What is asked »
**1)** According to the blog post on lifting Cuba sanctions, how long has the embargo lasted?
**2)** Write the next few sentences of the blog post on lifting Cuba sanctions, starting right after its final sentence.

Extract »

========================

Wednesday, 15 April 2009

Cuba Taking It Slowly

Despite pilfering all his best lines from Bob the Builder, Obama is continuing his unlikely success of making an American President popular outside of America with his decision to lift a wide range of sanctions against Cuba.
Always looking like a seemingly spiteful act to me, the embargo has lasted almost 50 years and the restrictions have been tightened and relaxed by individual Presidents as Fidel Castro sat around dodging assassination attempts and not shaving as White House residents came and went.
With the thawing of relations between the small Caribbean island and its powerful neighbour 90 miles away, there are going to be some winners and losers.
Cuba under Castro has been useful to the right-wing and American Presidents for decades, with the poverty in which many of its citizens live being the example used for the failure of Castro's socialist experiment.
When Fidel stepped down through ill-health last year, they lost their all purpose bogeyman to who they could always turn until another one handily cropped up somewhere else. Hugo Chavez is presently being lined up for the role but as he always gives better than he gets, he can't be relied upon to just suffer it as Fidel did.

========================

Rows »
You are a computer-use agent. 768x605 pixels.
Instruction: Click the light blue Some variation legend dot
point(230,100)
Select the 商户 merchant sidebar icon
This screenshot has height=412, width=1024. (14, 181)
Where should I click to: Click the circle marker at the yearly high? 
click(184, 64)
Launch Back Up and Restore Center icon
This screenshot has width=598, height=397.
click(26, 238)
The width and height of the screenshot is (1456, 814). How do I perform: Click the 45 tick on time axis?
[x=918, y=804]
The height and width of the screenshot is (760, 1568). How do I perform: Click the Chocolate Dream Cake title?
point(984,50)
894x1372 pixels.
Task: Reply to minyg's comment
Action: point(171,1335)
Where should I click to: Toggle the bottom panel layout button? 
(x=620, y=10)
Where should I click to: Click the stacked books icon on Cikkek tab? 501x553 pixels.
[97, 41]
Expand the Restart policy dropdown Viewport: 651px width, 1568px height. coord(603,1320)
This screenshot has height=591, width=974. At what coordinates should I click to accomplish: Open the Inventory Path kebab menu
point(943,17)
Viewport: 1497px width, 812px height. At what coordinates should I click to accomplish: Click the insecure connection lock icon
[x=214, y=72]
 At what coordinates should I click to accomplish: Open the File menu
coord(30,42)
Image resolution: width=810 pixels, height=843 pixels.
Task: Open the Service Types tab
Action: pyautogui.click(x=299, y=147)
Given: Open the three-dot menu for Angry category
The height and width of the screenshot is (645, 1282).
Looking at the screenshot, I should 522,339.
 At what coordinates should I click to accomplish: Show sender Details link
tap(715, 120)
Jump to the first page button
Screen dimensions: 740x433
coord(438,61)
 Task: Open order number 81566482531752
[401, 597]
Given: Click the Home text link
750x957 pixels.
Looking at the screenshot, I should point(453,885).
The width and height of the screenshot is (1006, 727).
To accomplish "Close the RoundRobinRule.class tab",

========================

Responses by task »
**1)** Almost 50 years.

**2)**
During the last US election there was always mention of the large Cuban voting block in Florida which the political hopefuls had to appease. With a thawing in Cuban-American relations and Fidel no longer in power they stand to lose the status of being a consideration to those on the election trail.
Probably the biggest losers will be the Cubans themselves. Admittedly it is a poor country seemingly stuck in the 1950s but the opening of itself to the outside World will bring with it a new host of problems.
The Cubans will not be able to pick and choose parts of Fidel's Communism that it benefits from and introduce the parts of Western Capitalism that it wants, it will be consumed by privatisation, globalisation and western materialism.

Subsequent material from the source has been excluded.